Bei einigen Warengruppen werden wir Abstriche machen, vor allem auch im Non-Food-Bereich, aber ich denke, dass wir damit ganz gut leben können. Dafür wird der Laden insgesamt etwas "luftiger" gestaltet. Überhaupt wird das natürlich ein Anlass dazu sein, hier einmal komplett zu renovieren. Wer hier ein- und ausgeht, weiß, dass das dringend notwendig ist. Weiß ich selber auch schon lange, aber mit der bevorstehenden "Komplettsanierung" war und ist es unsinnig, hier noch viel Geld in einen neuen Anstrich zu investieren.
Ansonsten wird sich gar nicht so viel verändern. Die Kühlregale bleiben da stehen, wo sie immer waren, die Getränkeabteilung bleibt in der Ecke vor der Lagertür und Wein und Spirituosen gibt es wie jetzt auch in der vorderen linken Ladenecke. Aber Details dazu werden noch in den nächsten Monaten folgen.

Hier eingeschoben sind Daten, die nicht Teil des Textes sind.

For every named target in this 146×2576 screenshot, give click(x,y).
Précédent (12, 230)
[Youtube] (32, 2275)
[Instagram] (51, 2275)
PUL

Meine größte Befürchtung ist tatsächlich, und lacht darüber jetzt bitte nicht, dass die ganzen Idioten, denen wir im Laufe der vergangenen zwölf Jahre erfolgreich Hausverbot erteilt haben, das als Einladung ansehen und sich berufen fühlen, hier wieder aufzukreuzen…

Bio-Geflügel wird teurer…

Ab heute können interessierte Kunden hier bei mir offiziell unterschiedliches Bio-Weihnachtsgeflügel vorbestellen. Ich habe doch geschluckt, als ich das Plakat eben ausgedruckt habe, denn manche Artikel mussten wir deutlich anheben. :-O

Für jeden, der sich's leisten kann oder will: Die Qualität ist, und das kann ich aus eigener Erfahrung sagen, absolut top!


Frischback e.K.

Der offizielle Name meiner Firma lautet "Neustädter Frischmarkt e.K.", was zugegebenermaßen zwar etwas einfallslos ist, aber ich brauchte damals auf die Schnelle irgendeinen Namen.

Viele Leute lesen oder verstehen den Namen falsch und schreiben stattdessen ihre eigene Interpretation nieder. "Frischemarkt" ist die harmloseste Variation davon, "Fischmarkt" die vermutlich gängigste.